■ **YOUR ASSIGNMENT**: Lines before the one containing "Click the couple photo thumbnail" are left out; return that line and all lines after it, exactly, through the end of the records below.
▽
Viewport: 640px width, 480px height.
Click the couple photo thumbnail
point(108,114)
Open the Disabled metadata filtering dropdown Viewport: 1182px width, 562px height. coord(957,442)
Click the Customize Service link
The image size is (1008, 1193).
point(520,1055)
△
■ **YOUR SOLUTION**:
Click the couple photo thumbnail
point(108,114)
Open the Disabled metadata filtering dropdown Viewport: 1182px width, 562px height. coord(957,442)
Click the Customize Service link
The image size is (1008, 1193).
point(520,1055)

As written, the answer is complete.